How each method works — the mechanical difference
All three methods optimize the same underlying objective: make the model more likely to produce preferred outputs and less likely to produce rejected outputs, given a prompt. They differ in how they get there.
**DPO** uses a closed-form loss derived from the Bradley-Terry preference model. Given a prompt x, a chosen response y_w, and a rejected response y_l, the DPO loss directly optimizes the log-ratio of (model probability of y_w / reference model probability of y_w) versus (model probability of y_l / reference model probability of y_l). The reference model is a frozen copy of the pre-DPO model (typically the SFT checkpoint). The result: a single-stage training job that directly increases the probability of preferred outputs while penalizing rejected ones, with the reference model anchor preventing the model from drifting too far from its SFT distribution.

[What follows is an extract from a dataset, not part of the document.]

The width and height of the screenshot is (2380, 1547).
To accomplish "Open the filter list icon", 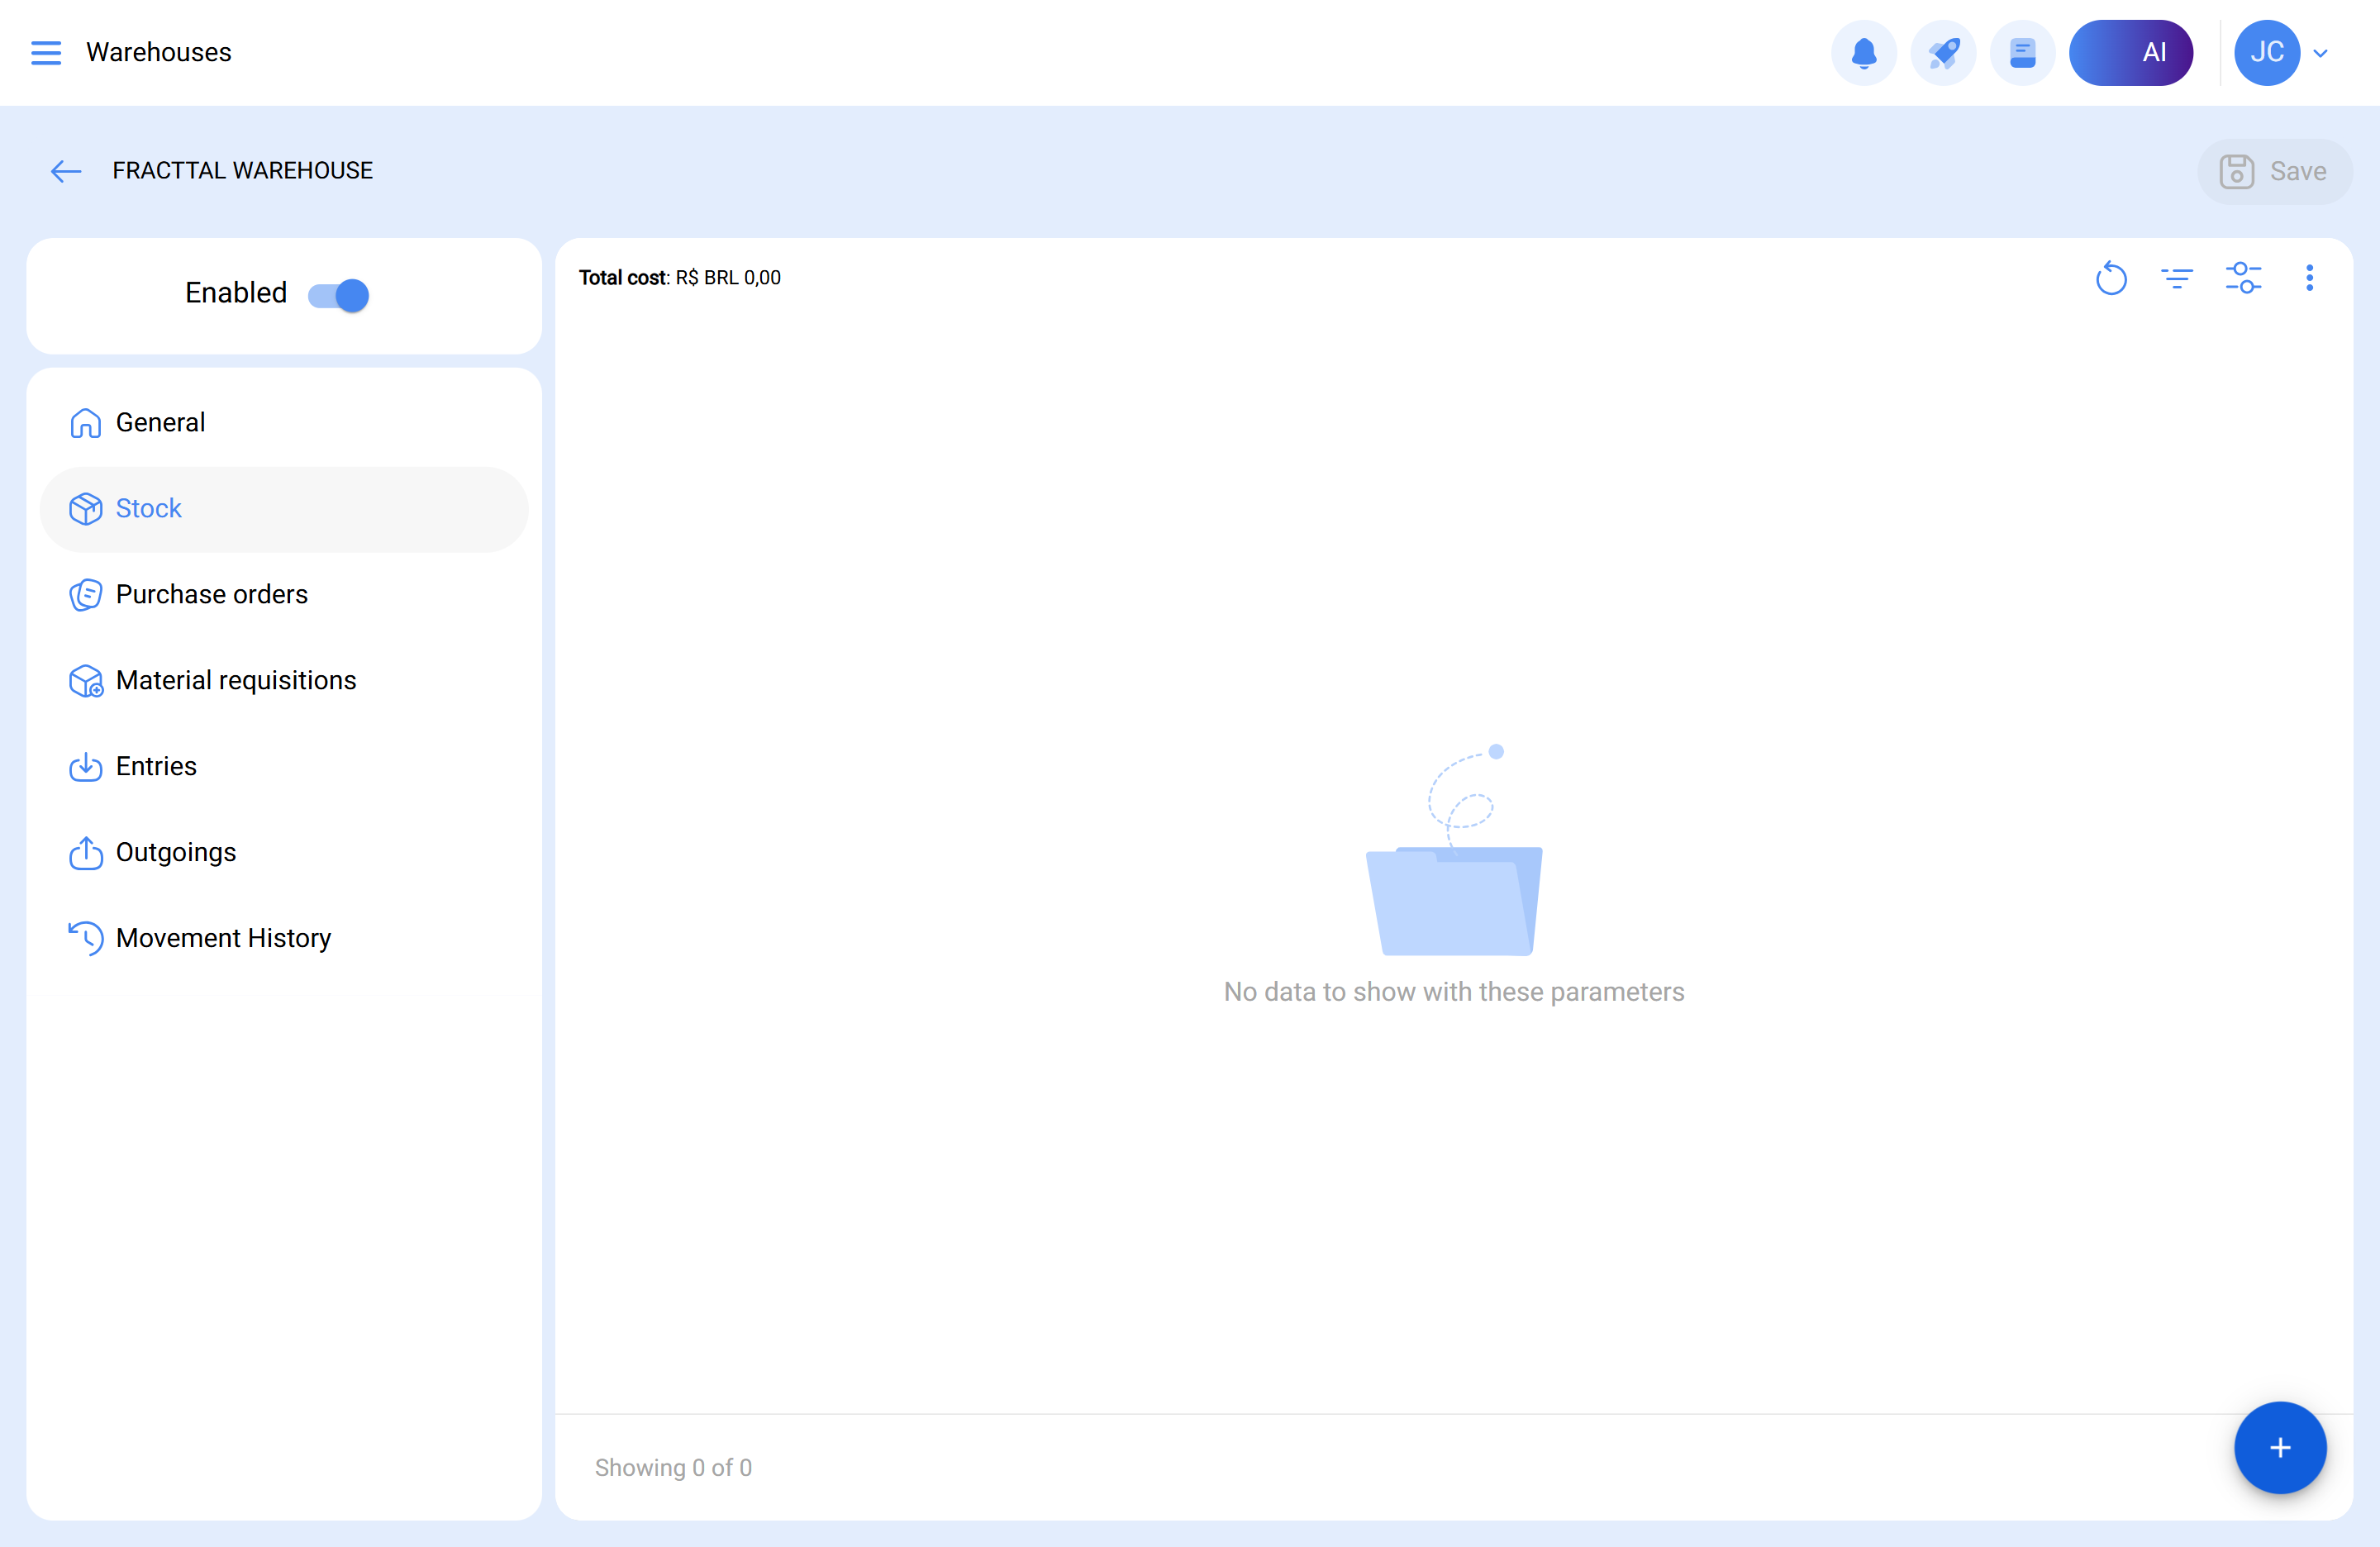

**RLHF** is a three-stage pipeline. Stage 1: standard supervised fine-tuning on instruction-following data. Stage 2: train a separate reward model on preference pairs — the reward model takes a (prompt, response) and outputs a scalar reward score, trained to score preferred responses higher than rejected ones. Stage 3: use PPO (Proximal Policy Optimization) or similar RL algorithm to train the SFT model to maximize the reward model's score on its own generated responses, while a KL penalty against the SFT model prevents distribution drift. Each stage has its own failure modes: stage 2 reward models can have systematic biases; stage 3 PPO is famously unstable and prone to reward hacking (the model exploits flaws in the reward model rather than producing genuinely better outputs).
**ORPO** combines SFT and preference optimization into a single loss function. The loss has two terms: a standard SFT cross-entropy loss on the chosen response, plus an odds-ratio penalty term that pushes the model away from the rejected response. No reference model is needed (unlike DPO), and no separate reward model or RL loop is needed (unlike RLHF). The single-stage workflow is the simplest of the three and has shown competitive results in 2024-2026 published benchmarks, though tooling support is still maturing.